* BEGIN Article *

DISCLAIMER: I am effectively asexual, I don’t have sex ... with anyone ... or anything (yes, I actually needed to say both).
Now, I didn’t believe the talk when I first heard it because I thought there was no way a self-respecting, competent professor would admit to wanting to engage in a sexual relationship with a perspective student ... this is what I choose to think. However, the more I heard of her desires to have (oral) sex, the more I believed it. But I never fully accepted the rumors as the truth until my first year at UCI. Reisman came to Irvine for a talk and as always almost all the Organic students showed up. Before the event, I was sitting at the small table with another grad student in my year, her name was Beth R. (I don’t know how to spell her last name and I’m not going to try to google it). Beth ended up mentioning how pretty Reisman looked .... I “mmmhmmm”ed her. I could hear the chatter going on behind me, Reisman seemed mildly disappointed that I didn’t agree. Beth soothed her ill feelings by saying that I didn’t disagree. After the event, I was talking to Prof. Scott Rychnovsky and Reisman came up in the conversion. This was the final nail in the coffin that made me believe the rumors were true. It wasn’t the fact that he said she would’ve blown me, it was the fact that he said it soooo enthusiastically. He was as enthused as a person could possibly be in a professional/academic setting. No one should that enthused by the thought of a man getting his dick sucked as much as Rychnovsky was by the thought of Reisman putting my dick in her mouth, no one. It was kinda weird.

* END Article *
* BEGIN Material to process *

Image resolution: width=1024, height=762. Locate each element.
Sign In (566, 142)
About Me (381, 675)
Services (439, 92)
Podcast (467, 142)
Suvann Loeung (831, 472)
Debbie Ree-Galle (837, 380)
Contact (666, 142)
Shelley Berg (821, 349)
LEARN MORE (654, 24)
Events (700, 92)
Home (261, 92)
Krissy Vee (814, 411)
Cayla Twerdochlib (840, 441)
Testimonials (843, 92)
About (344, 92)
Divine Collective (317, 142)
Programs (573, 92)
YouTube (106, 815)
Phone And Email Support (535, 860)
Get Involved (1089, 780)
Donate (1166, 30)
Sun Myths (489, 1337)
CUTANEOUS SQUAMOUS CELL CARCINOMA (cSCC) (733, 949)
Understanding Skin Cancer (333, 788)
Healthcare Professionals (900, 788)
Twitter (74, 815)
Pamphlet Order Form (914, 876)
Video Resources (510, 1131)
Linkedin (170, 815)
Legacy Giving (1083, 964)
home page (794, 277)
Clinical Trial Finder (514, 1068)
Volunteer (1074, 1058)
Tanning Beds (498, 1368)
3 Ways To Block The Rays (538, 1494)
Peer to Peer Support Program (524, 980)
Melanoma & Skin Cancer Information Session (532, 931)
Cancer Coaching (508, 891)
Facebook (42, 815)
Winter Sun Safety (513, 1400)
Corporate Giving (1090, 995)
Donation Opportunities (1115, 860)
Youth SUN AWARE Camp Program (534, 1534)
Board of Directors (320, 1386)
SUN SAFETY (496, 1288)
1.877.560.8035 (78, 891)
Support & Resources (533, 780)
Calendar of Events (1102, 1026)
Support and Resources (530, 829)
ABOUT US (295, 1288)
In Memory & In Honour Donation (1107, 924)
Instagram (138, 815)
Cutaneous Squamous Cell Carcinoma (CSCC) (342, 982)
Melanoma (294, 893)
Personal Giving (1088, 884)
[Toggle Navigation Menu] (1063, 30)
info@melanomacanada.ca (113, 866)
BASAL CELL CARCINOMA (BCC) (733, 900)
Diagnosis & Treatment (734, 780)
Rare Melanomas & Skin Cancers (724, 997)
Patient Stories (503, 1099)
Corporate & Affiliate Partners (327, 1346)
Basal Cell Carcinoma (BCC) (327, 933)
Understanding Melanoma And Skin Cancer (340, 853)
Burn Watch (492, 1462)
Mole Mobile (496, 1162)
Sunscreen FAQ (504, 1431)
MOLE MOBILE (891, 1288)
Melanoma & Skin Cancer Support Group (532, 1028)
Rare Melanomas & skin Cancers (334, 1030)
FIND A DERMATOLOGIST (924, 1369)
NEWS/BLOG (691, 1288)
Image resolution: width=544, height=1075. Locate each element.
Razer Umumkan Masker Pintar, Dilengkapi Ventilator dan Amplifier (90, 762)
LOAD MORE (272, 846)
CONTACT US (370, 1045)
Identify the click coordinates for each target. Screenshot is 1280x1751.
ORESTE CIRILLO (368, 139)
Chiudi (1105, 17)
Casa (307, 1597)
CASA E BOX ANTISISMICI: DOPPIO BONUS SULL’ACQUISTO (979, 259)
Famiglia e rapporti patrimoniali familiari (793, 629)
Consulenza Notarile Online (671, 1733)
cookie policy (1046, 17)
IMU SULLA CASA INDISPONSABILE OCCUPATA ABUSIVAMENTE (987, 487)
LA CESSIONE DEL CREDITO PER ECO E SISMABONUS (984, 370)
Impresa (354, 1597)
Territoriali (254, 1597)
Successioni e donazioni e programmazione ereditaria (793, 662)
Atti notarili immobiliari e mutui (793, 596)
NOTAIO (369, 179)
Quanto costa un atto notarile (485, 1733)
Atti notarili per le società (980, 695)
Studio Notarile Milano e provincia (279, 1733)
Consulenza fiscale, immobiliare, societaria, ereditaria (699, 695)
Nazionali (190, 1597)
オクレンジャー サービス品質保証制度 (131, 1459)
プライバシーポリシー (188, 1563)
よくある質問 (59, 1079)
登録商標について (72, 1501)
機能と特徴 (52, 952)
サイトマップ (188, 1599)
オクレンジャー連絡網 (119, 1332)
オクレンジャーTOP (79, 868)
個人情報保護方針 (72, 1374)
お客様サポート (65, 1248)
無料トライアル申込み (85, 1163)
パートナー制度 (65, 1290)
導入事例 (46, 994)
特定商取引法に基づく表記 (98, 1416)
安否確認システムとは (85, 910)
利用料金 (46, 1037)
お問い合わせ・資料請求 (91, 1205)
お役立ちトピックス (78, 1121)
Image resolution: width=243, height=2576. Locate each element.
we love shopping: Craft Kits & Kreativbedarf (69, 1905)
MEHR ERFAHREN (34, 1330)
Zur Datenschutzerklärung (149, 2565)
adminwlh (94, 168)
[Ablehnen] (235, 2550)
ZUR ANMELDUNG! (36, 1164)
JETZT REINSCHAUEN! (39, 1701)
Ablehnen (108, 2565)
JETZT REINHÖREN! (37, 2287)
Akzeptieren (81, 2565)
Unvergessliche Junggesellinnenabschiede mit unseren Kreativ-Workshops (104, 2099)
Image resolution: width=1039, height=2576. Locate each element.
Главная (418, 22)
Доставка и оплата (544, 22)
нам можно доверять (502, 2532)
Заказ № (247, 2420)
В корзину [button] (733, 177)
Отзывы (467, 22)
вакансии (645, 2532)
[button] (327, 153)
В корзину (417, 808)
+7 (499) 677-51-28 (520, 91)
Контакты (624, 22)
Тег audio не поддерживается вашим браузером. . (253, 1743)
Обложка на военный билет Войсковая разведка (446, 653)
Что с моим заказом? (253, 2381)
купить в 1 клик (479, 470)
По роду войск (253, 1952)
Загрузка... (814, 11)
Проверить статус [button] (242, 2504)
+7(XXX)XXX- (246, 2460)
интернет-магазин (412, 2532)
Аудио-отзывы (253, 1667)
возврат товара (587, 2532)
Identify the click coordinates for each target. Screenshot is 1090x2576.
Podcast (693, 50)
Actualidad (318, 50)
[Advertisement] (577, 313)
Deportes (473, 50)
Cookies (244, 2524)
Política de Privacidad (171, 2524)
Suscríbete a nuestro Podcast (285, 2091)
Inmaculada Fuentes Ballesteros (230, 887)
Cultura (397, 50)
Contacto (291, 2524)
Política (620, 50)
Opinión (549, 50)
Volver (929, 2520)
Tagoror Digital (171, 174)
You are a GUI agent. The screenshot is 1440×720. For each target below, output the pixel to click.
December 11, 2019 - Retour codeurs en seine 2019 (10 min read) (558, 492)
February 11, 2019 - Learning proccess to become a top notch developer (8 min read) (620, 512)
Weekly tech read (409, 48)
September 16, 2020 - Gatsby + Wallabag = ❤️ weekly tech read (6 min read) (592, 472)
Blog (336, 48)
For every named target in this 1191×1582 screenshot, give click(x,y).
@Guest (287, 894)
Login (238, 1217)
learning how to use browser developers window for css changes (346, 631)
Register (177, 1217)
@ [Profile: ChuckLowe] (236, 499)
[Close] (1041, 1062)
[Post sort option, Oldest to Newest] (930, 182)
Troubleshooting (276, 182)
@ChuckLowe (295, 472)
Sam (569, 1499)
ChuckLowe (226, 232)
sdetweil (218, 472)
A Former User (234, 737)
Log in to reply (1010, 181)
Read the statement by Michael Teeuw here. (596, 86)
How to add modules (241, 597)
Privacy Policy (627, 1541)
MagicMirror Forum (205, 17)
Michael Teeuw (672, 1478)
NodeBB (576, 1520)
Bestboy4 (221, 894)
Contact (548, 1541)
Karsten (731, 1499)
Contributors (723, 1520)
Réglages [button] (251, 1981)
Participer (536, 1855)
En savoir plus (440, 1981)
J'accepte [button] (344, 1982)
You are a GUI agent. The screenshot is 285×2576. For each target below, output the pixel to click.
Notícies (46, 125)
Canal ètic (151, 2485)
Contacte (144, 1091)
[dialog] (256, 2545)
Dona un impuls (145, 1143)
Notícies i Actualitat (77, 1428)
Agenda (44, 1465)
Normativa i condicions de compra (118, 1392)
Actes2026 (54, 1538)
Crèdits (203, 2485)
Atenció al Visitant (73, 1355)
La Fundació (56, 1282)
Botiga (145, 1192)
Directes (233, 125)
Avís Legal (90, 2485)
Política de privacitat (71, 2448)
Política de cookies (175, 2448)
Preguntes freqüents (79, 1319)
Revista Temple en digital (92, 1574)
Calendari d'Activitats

* END Material to process *

• Written problem 1
Name every person the text about the talk at Irvine mentions by name, whether by full name or by partial name.
• Written problem 2
In the rows, rewrite the stretch from the line containing "プライバシーポリシー (188, 1563)" through the line containing "Загрузка... (814, 11)" with "В корзину" changed to "Купить" and nothing else altered. Return only those lines.

• Final answer 1
Reisman, Beth R., and Prof. Scott Rychnovsky

• Final answer 2
プライバシーポリシー (188, 1563)
よくある質問 (59, 1079)
登録商標について (72, 1501)
機能と特徴 (52, 952)
サイトマップ (188, 1599)
オクレンジャー連絡網 (119, 1332)
オクレンジャーTOP (79, 868)
個人情報保護方針 (72, 1374)
お客様サポート (65, 1248)
無料トライアル申込み (85, 1163)
パートナー制度 (65, 1290)
導入事例 (46, 994)
特定商取引法に基づく表記 (98, 1416)
安否確認システムとは (85, 910)
利用料金 (46, 1037)
お問い合わせ・資料請求 (91, 1205)
お役立ちトピックス (78, 1121)
Image resolution: width=243, height=2576. Locate each element.
we love shopping: Craft Kits & Kreativbedarf (69, 1905)
MEHR ERFAHREN (34, 1330)
Zur Datenschutzerklärung (149, 2565)
adminwlh (94, 168)
[Ablehnen] (235, 2550)
ZUR ANMELDUNG! (36, 1164)
JETZT REINSCHAUEN! (39, 1701)
Ablehnen (108, 2565)
JETZT REINHÖREN! (37, 2287)
Akzeptieren (81, 2565)
Unvergessliche Junggesellinnenabschiede mit unseren Kreativ-Workshops (104, 2099)
Image resolution: width=1039, height=2576. Locate each element.
Главная (418, 22)
Доставка и оплата (544, 22)
нам можно доверять (502, 2532)
Заказ № (247, 2420)
Купить [button] (733, 177)
Отзывы (467, 22)
вакансии (645, 2532)
[button] (327, 153)
Купить (417, 808)
+7 (499) 677-51-28 (520, 91)
Контакты (624, 22)
Тег audio не поддерживается вашим браузером. . (253, 1743)
Обложка на военный билет Войсковая разведка (446, 653)
Что с моим заказом? (253, 2381)
купить в 1 клик (479, 470)
По роду войск (253, 1952)
Загрузка... (814, 11)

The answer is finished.